• **Kutipan Berita**
+-------+
Qantas Setuju Bayar Denda Rp1,05 Triliun untuk Skandal Penerbangan Hantu
JAKARTA - Maskapai penerbangan Australia Qantas menyatakan bahwa pihaknya setuju untuk membayar denda sebesar 66 juta dolar AS atau setara dengan Rp1,05 triliun (asumsi kurs Rp16.023 per dolar AS).
Denda yang dijatuhkan kepada Qantas ini menyusul tuduhan maskapai tersebut menjual tiket untuk penerbangan yang telah dibatalkan atau ‘penerbangan hantu’.
Dikutip dari Channel News Asia, pembayaran denda sebesar 66 juta dolae AS atau Rp1,05 triliun yang dikenakan kepada Qantas harus menunggu persetujuan dari pengadilan.
+-------+
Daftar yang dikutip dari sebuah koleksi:
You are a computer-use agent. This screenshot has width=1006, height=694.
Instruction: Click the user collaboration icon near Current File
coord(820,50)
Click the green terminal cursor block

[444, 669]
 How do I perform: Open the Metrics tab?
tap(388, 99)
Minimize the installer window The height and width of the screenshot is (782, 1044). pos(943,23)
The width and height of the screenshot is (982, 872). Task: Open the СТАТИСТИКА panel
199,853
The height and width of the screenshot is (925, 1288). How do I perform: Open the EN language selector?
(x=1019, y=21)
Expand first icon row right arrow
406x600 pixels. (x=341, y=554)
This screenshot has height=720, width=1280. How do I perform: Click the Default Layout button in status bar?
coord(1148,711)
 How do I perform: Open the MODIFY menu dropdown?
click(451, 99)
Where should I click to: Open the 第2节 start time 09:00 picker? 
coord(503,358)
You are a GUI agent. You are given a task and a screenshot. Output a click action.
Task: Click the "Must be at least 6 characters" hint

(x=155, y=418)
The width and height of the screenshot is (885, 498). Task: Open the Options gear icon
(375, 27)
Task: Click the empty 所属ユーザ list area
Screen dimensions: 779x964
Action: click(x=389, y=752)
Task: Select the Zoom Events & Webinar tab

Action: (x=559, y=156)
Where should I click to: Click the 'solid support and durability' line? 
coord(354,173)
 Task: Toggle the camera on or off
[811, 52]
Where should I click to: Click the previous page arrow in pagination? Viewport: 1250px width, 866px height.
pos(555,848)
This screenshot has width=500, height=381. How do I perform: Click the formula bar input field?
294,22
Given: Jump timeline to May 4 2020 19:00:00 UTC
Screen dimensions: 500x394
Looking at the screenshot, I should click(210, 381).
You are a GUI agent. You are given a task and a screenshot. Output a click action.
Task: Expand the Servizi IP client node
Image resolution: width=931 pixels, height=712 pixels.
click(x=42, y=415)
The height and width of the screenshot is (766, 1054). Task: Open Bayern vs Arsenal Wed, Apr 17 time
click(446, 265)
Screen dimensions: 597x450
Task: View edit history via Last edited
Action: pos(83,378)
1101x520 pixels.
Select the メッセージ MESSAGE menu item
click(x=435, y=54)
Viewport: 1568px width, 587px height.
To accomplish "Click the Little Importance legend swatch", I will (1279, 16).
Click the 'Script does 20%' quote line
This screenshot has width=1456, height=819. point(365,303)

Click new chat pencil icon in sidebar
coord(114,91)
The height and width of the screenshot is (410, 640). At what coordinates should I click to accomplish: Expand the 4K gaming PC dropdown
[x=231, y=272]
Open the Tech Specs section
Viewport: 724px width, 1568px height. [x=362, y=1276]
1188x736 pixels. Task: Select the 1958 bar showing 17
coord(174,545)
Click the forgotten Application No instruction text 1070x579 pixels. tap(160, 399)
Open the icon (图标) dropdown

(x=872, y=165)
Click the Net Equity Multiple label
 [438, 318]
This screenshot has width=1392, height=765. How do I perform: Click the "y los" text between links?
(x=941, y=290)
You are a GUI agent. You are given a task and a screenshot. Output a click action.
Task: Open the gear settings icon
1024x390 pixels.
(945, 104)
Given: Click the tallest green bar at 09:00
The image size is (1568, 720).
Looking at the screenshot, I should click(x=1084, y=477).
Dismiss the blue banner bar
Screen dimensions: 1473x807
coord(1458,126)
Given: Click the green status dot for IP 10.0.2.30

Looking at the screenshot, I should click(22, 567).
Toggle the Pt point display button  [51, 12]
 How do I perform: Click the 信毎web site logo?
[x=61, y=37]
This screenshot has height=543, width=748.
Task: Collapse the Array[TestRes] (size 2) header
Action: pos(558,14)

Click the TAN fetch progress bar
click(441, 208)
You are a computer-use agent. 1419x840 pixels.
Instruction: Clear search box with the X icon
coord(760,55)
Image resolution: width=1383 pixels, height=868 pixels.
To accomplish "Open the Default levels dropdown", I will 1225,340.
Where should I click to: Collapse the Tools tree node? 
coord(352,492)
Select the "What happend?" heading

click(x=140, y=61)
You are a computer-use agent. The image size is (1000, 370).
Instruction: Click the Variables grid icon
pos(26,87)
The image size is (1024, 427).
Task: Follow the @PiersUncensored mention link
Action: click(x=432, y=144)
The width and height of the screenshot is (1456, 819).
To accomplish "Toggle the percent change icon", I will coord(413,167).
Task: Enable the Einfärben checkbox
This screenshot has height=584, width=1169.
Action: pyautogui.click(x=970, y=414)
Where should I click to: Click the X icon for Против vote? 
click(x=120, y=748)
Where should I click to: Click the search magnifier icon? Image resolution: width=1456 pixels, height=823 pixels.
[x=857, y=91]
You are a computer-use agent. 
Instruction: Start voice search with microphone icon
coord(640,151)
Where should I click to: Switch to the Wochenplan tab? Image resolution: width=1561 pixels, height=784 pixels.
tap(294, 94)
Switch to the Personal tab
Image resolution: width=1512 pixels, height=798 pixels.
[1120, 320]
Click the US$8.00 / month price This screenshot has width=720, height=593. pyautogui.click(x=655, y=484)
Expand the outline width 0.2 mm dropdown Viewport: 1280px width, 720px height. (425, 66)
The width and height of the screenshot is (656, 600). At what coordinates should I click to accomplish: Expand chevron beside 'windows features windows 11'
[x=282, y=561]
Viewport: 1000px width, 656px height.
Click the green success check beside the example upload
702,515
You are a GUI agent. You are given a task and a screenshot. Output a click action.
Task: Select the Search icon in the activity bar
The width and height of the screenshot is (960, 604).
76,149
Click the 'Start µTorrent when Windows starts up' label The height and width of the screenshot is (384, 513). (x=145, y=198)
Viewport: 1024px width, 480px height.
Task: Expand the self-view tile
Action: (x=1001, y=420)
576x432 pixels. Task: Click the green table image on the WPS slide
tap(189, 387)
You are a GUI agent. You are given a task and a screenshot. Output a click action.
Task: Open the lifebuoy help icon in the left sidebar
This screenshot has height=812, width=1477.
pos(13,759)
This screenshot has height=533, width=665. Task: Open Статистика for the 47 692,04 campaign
+-------+
• **Tugas yang Dikerjakan**
A - Tulis ulang bagian berita tentang denda Qantas di antara "Dikutip dari Channel" dan "persetujuan dari pengadilan.", termasuk kedua batas tersebut, dengan mengganti "pengadilan" menjadi "otoritas terkait".
B - Dalam berita tentang denda Qantas, nama diri apa saja yang ditulis secara lengkap dan bukan sebagai singkatan, baik nama perusahaan, negara, kota, maupun media?
C - Menurut berita tentang denda Qantas, tuduhan apa yang menyebabkan denda dijatuhkan kepada maskapai tersebut?
Kerjakan hanya dengan bersandar pada berita tentang denda Qantas.

• **Kunci Jawaban**
A -
Dikutip dari Channel News Asia, pembayaran denda sebesar 66 juta dolae AS atau Rp1,05 triliun yang dikenakan kepada Qantas harus menunggu persetujuan dari otoritas terkait.

B - Qantas, Australia, JAKARTA, Channel News Asia

C - Qantas dituduh menjual tiket untuk penerbangan yang telah dibatalkan atau ‘penerbangan hantu’.